YOUR GOAL
Please copy exactly the line that contains "Task: Expand the" and every line after it through the end of the records, leaving the pictures out.

DATA LISTING
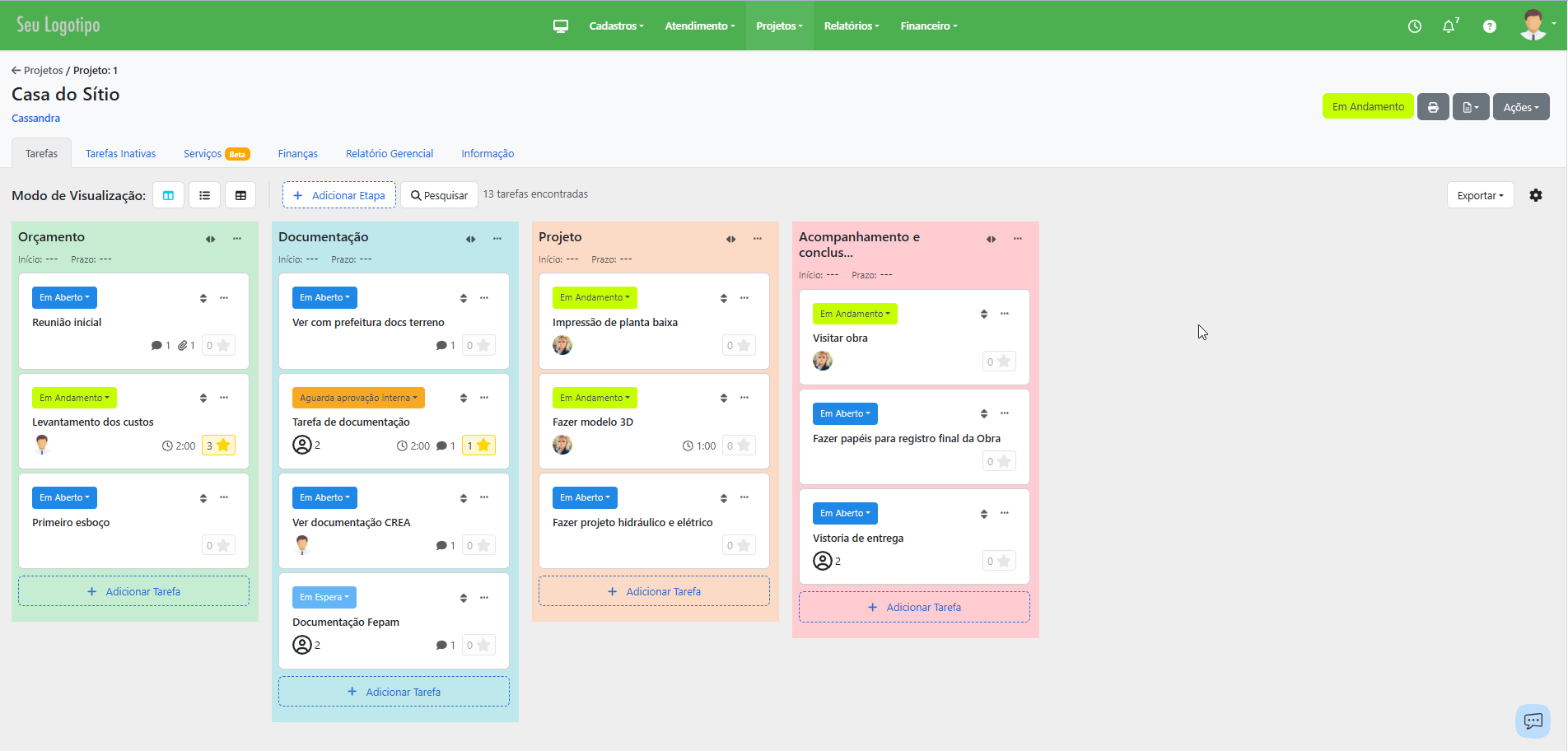Open the chat support widget

[x=1533, y=721]
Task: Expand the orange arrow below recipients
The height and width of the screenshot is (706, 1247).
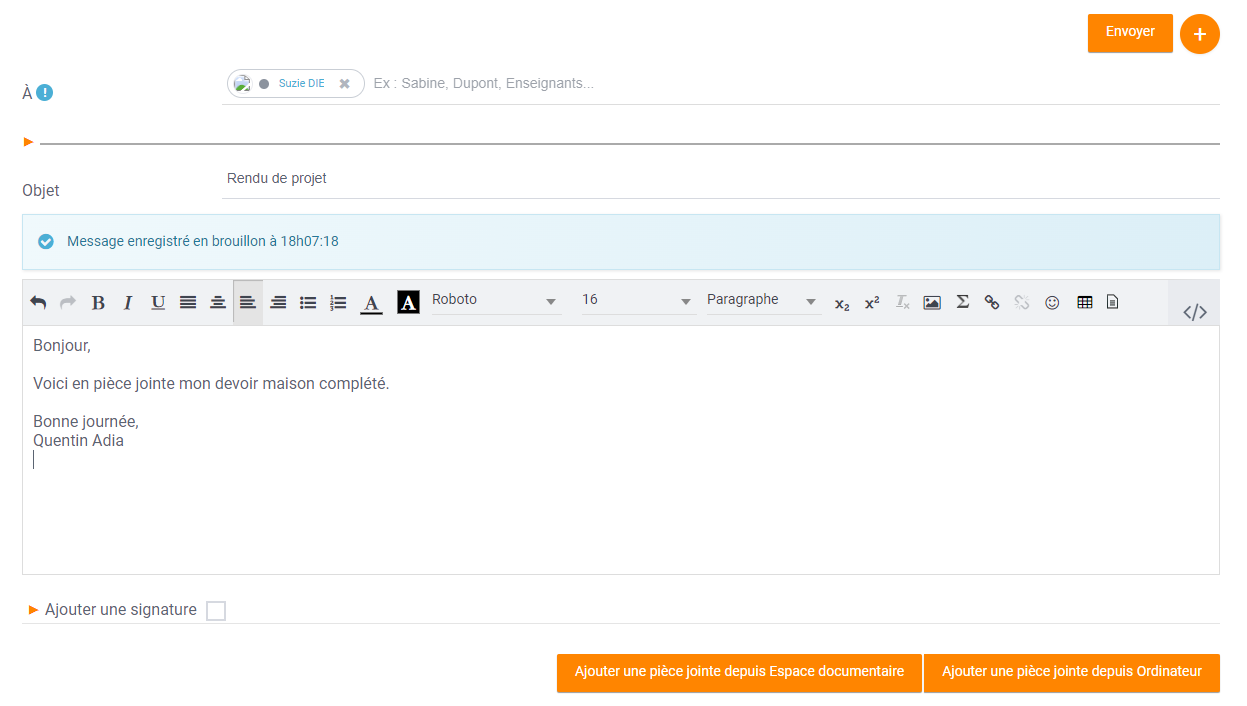Action: click(x=29, y=142)
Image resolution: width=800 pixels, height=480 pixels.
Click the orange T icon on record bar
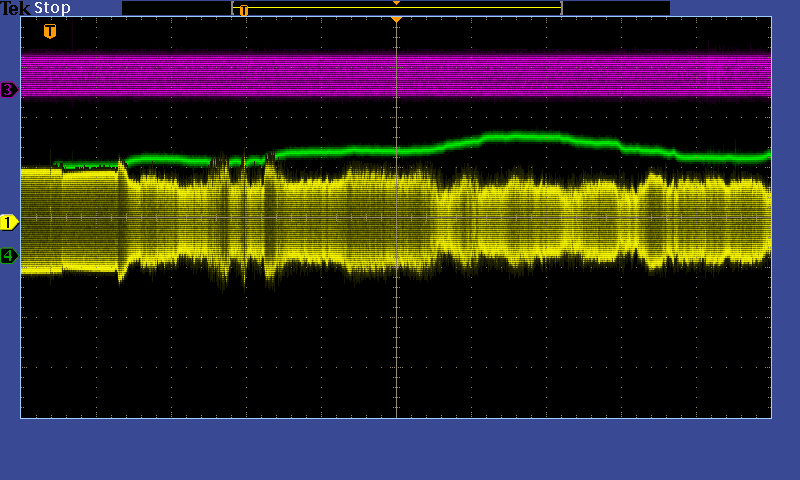pyautogui.click(x=243, y=11)
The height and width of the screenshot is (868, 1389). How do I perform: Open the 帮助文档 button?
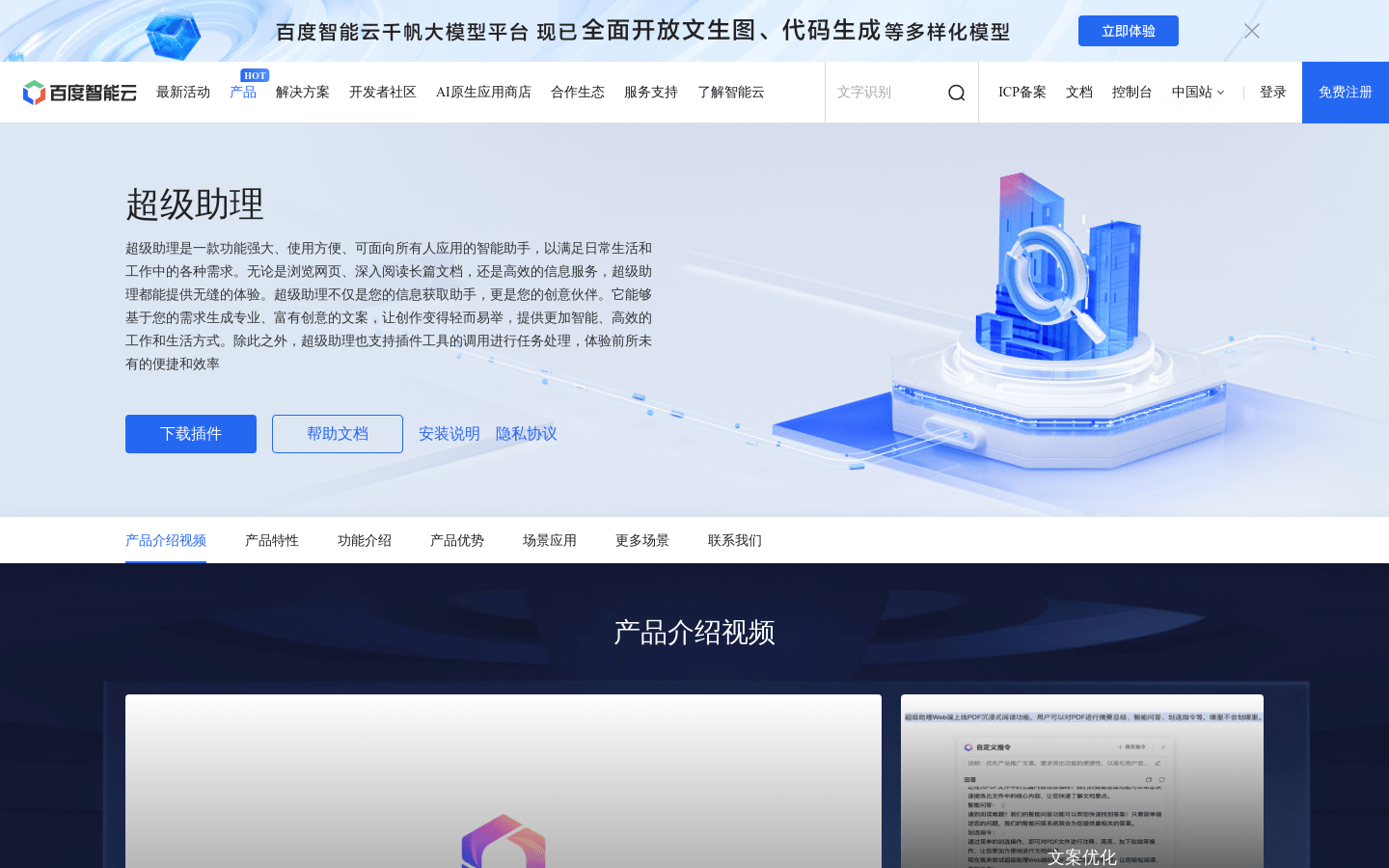338,434
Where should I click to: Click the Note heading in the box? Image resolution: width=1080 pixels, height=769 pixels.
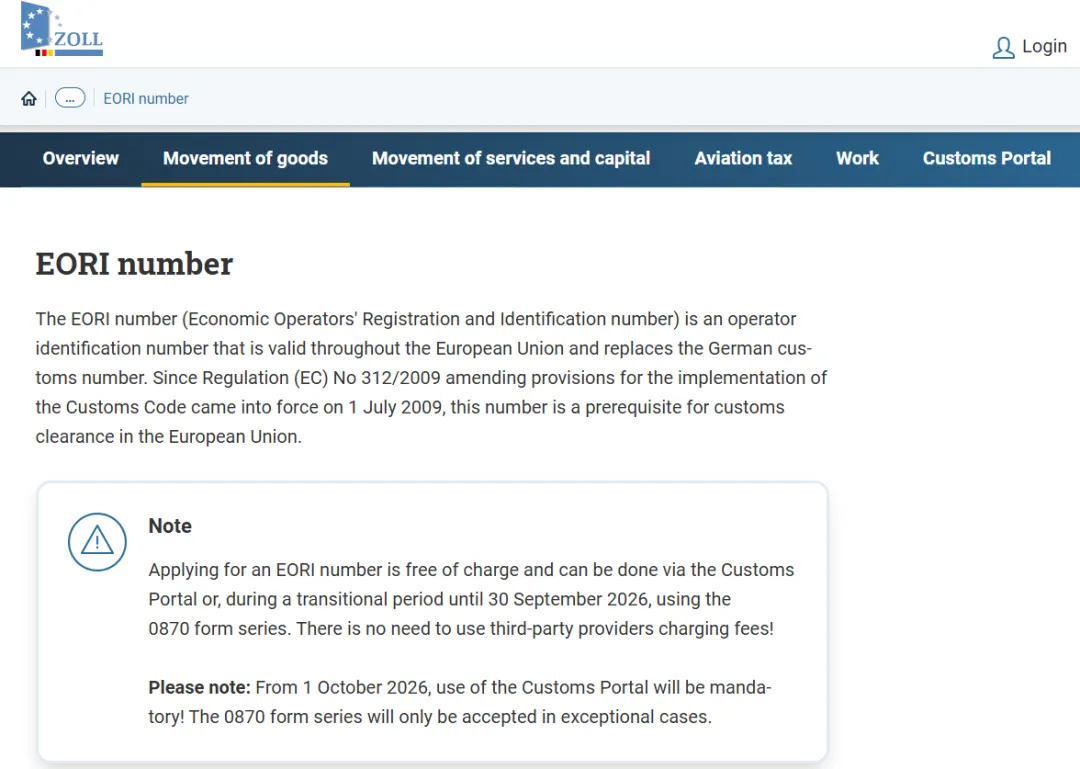170,526
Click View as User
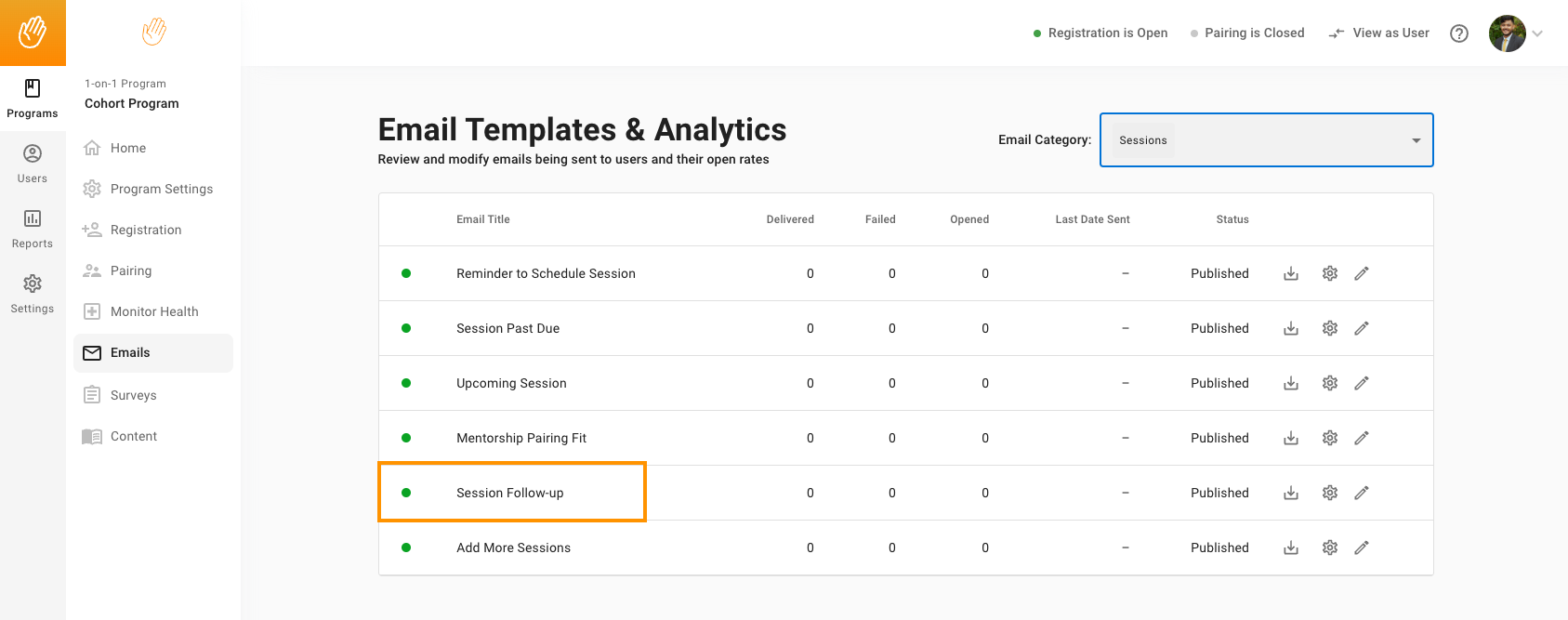 coord(1379,33)
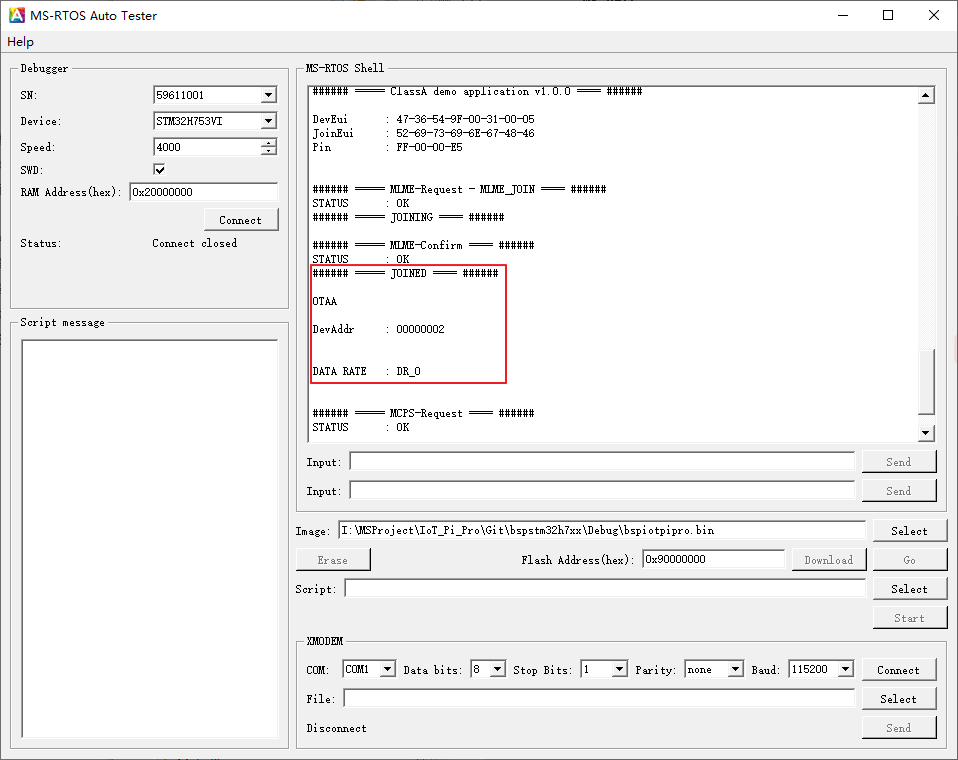Click the Debugger Connect button
This screenshot has width=958, height=760.
(240, 220)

TASK ANSWER
Task: Expand the orange arrow below recipients
The height and width of the screenshot is (706, 1247).
Action: click(x=29, y=142)
Image resolution: width=800 pixels, height=480 pixels.
Click the orange T icon on record bar
pyautogui.click(x=243, y=11)
The height and width of the screenshot is (868, 1389). How do I perform: Open the 帮助文档 button?
338,434
Where should I click to: Click the Note heading in the box? Image resolution: width=1080 pixels, height=769 pixels.
170,526
Click View as User
 coord(1379,33)
Click the Debugger Connect button
This screenshot has width=958, height=760.
(240, 220)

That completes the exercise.